:: The request ::
Copy the lines below, beginning at the line that contains "The width and" and continuing through the end of the records.

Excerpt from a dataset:
__________________________________________________
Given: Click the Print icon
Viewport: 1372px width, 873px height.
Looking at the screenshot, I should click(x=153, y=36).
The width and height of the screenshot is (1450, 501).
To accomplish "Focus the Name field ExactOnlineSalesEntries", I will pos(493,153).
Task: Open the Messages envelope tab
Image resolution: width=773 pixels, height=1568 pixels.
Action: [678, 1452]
__________________________________________________
:: Exercise result ::
The width and height of the screenshot is (1450, 501).
To accomplish "Focus the Name field ExactOnlineSalesEntries", I will pos(493,153).
Task: Open the Messages envelope tab
Image resolution: width=773 pixels, height=1568 pixels.
Action: [678, 1452]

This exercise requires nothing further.